La luna e i falo'

Un paese ci vuole, non fosse che per il gusto di andarsene via. Un paese vuol dire non essere soli, sapere che nella gente, nelle piante, nella terra, c'è qualcosa di tuo, che anche quando non ci sei resta ad aspettarti
Cesare Pavese 1949



mercoledì 4 luglio 2012

Da Tagliacozzo a Balsorano lungo la Val Roveto (1)

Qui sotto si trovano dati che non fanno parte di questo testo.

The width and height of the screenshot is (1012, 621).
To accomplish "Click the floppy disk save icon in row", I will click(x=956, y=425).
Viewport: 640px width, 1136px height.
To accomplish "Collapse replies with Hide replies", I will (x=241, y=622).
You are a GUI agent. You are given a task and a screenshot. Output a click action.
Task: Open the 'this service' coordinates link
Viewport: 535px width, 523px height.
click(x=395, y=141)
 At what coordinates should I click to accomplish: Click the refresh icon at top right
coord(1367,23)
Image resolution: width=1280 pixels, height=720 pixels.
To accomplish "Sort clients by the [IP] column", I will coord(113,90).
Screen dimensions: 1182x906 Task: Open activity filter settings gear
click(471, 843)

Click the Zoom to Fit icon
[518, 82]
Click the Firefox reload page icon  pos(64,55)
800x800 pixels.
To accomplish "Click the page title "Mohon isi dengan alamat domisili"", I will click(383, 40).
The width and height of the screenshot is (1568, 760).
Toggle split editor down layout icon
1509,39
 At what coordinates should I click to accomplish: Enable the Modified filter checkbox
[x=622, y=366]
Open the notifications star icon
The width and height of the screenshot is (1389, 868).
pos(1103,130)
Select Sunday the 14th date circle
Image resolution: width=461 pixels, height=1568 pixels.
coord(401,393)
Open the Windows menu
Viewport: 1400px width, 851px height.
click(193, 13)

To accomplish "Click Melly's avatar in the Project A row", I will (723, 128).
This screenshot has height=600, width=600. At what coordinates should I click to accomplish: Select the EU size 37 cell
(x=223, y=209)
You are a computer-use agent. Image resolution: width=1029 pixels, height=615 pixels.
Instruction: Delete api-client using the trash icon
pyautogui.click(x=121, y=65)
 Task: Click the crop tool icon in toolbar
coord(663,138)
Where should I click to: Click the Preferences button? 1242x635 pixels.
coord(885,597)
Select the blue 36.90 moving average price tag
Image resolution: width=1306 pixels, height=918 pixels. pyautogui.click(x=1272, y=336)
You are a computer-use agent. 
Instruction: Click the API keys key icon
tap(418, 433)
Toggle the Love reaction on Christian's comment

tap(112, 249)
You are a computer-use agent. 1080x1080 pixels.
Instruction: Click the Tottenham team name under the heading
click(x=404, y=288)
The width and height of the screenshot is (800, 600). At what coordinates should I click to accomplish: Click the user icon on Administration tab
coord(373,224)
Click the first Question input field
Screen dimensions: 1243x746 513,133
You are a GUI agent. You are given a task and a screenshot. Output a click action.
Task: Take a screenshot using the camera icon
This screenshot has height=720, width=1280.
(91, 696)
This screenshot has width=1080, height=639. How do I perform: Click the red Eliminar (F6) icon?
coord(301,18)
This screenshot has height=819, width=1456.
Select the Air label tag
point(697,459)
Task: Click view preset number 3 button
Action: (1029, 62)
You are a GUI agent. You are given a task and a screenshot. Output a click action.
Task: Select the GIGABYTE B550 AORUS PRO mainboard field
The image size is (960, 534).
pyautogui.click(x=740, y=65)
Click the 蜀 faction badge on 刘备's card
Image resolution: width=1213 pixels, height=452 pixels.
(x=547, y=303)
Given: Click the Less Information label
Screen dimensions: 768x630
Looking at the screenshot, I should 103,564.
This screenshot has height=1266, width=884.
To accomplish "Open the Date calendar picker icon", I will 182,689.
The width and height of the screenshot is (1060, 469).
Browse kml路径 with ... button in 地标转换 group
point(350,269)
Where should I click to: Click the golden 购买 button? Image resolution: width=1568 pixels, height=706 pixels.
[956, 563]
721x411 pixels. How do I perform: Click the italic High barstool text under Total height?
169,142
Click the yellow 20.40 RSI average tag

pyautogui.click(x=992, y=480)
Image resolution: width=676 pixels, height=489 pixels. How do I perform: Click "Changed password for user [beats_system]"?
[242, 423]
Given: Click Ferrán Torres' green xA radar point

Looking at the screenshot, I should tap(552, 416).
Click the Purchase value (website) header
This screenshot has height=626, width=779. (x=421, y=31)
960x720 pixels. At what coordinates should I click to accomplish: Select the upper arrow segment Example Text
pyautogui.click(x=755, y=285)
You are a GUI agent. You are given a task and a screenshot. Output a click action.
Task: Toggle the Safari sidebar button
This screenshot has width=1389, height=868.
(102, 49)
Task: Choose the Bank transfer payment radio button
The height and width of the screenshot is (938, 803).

In questa parte della Marsica i monti Simbruini separano l'Abruzzo dal Lazio. Fino all'unità d'Italia era qui che passava la frontiera tra lo Stato Pontificio e il Regno delle Due Sicilie. Ancora oggi è possibile trovare i cippi di confine in pietra con gli emblemi dei due Stati. Meno impervia delle altre catene montuose della regione, quella dei Simbruini è coperta di boschi, soprattutto faggete, interrotti da ampie radure destinate al pascolo. Sul versante nord orientale nasce il fiume Liri che lungo la valle Roveto scorre verso la Ciociaria. 
Da Tagliacozzo prendiamo la strada che si inerpica fino ai 1500 metri della frazione Marsia. L'aspetto dell'abitato non è certo dei più attraenti: un grande palazzone (albergo?) villette sparse molte costruzioni dal dubbio gusto o mai terminate; ovunque un senso di abbandono e di degrado.
Ci allontaniamo rapidamente dallo scempio per una bella passeggiata nei bei boschi circostanti. Ogni tanto, da un'apertura tra gli alti alberi, appare un brillante panorama sulla valle sottostante. I pianori sono piacevoli e soleggiati, spesso di un verde vivo e rigoglioso, ogni tanto qualche traccia di cinghiali che anche qui sembrano essere molto numerosi.
Torniamo verso Tagliacozzo e prendiamo la strada che porta a Petrella Liri, una frazione della vicina Cappadocia, non lontano dalle sorgenti del fiume. Un cartello indica l'ingresso per le grotte «di Beatrice Cenci» protagonista del truculento romanzo di Francesco Domenico Guerrazzi. In realtà il Guerrazzi, nella sua narrazione, si era sbagliato di paese. È a Petrella Salto, in provincia di Rieti che la vera Beatrice fu segregata dal padre... ma tant'è, si direbbe che la letteratura sia più reale della storia.
Continuiamo il nostro viaggio verso Caspistello. Quasi incastrato tra i Simbruini e la dorsale del Fucino il paese si presenta in un suggestivo panorama ricco di colori contrastanti tra il verde che lo circonda. 
È una valle assai stretta, ricca di acque e dalla vegetazione rigogliosa. Anche i borghi, quelli più vicini al fondovalle, sembrano piuttosto animati e vivi. Anche qui l'emigrazione è stata forte ma non come nelle zone più impervie della regione e non ha da desertificato i luoghi.
Ci fermiamo per comprare pane e formaggio in un negozietto sulla via. Un anziano (ma nemmeno troppo) signore presente nel locale si lancia in considerazioni filosofiche sui tempi andati quando si stava peggio... ma si stava meglio, il formaggio non si comprava a etti ma a grammi eccetera eccetera. Chissà, probabilmente in questi casi si rimpiange solo una giovinezza che più non è.
Dopo aver superato Civitella Roveto ci allontaniamo dal Liri per risalire la strada che porta a Civita d'Antino, adagiata su un pianoro, a quasi mille metri, sulle pendici del monte Alto. È uno dei rari borghi situati sul crinale sinistro della valle. Alla caduta dell'impero romano, quando le popolazioni anche qui si «arroccarono» per sfuggire alle incursioni barbariche, gli abitanti della valle scelsero piùttosto il versante destro, senz'altro perché più ricco di sorgenti.